Research Paper|Volume 17, Issue 10|pp 2455—2474

Longitudinal associations of epigenetic aging with cognitive aging in Hispanic/Latino adults from the Hispanic Community Health Study/Study of Latinos

Myriam Fornage^1,², Wassim Tarraf³, Rui Xia¹, Adriana Ordonez¹, Tamar Sofer^4,^5,⁶, Freddie Márquez⁷, Bharat Thyagarajan⁸, Gregory A. Talavera⁹, Linda C. Gallo⁹, Charles DeCarli¹⁰, Hector M. González⁷

¹Institute of Molecular Medicine, McGovern Medical School, The University of Texas Health Science Center at Houston, Houston, TX 77030, USA
²Human Genetics Center, School of Public Health, The University of Texas Health Science Center at Houston, Houston, TX 77030, USA
³Institute of Gerontology and Department of Healthcare Sciences, Wayne State University, Detroit, MI 48202, USA
⁴Department of Medicine, Brigham and Women's Hospital, Harvard Medical School, Boston, MA 02115, USA
⁵CardioVascular Institute, Beth Israel Deaconess Medical Center, Boston, MA 02215, USA
⁶Department of Biostatistics, Harvard T.H. Chan School of Public Health, Boston, MA 02115, USA
⁷Department of Neurosciences, University of California San Diego, La Jolla, CA 92093, USA
⁸Department of Laboratory Medicine and Pathology, University of Minnesota, Minneapolis, MN 55455, USA
⁹Department of Psychology, San Diego State University, San Diego, CA 92182, USA
¹⁰Department of Neurology, University of California, Sacramento, CA 95817, USA

Received: April 4, 2025Accepted: July 22, 2025Published: September 10, 2025

https://doi.org/10.18632/aging.206317

Copyright: © 2025 Fornage et al. This is an open access article distributed under the terms of the Creative Commons Attribution License (CC BY 4.0), which permits unrestricted use, distribution, and reproduction in any medium, provided the original author and source are credited.

Abstract

Due to the paucity of longitudinal DNA methylation data (DNAm), especially among Hispanic/Latino adults, the association between changes in epigenetic clocks over time and cognitive aging phenotypes has not been investigated.

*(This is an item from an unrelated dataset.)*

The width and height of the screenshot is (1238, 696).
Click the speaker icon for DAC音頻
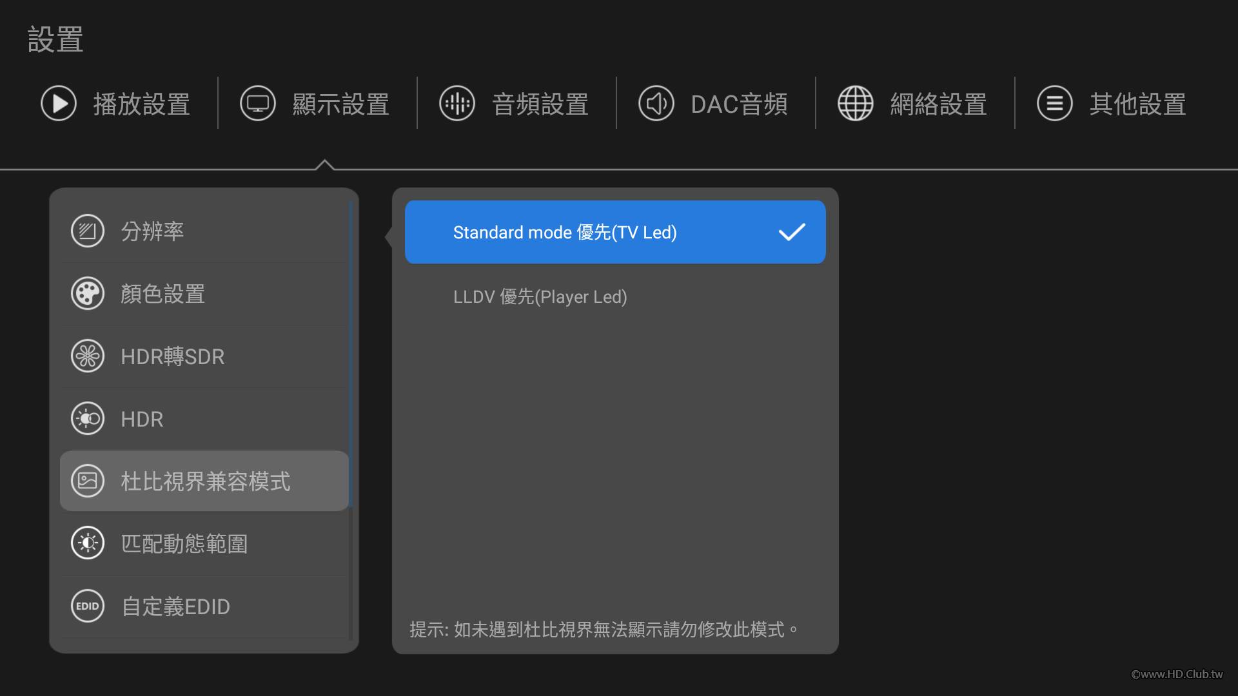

This longitudinal study included 2671 Hispanic/Latino adults (57 years; 66% women) with blood DNAm data and neurocognitive function assessed at two visits ~7 years apart. We evaluated the associations of 5 epigenetic clocks and their between-visit change with multiple measures of cognitive aging that included a global and domain-specific cognitive function score at each visit, between-visit change in global and domain-specific cognitive function score, and MCI diagnosis at visit 2 (V2).

There were significant associations between greater acceleration of all clocks and lower cognitive function at each visit and MCI at V2. The strongest associations were observed for GrimAge and DunedinPACE. There were significant associations of between-visit increase in PhenoAge and GrimAge acceleration with decline in cognitive function and greater risk of MCI diagnosis at V2.

Epigenetic aging is associated with lower global and domain-specific cognitive function, greater cognitive decline, and greater risk of MCI in Hispanic/Latino adults. Longitudinal assessment of change in age acceleration for second-generation clocks, GrimAge and PhenoAge may provide additional value in predicting cognitive aging beyond a single time point assessment.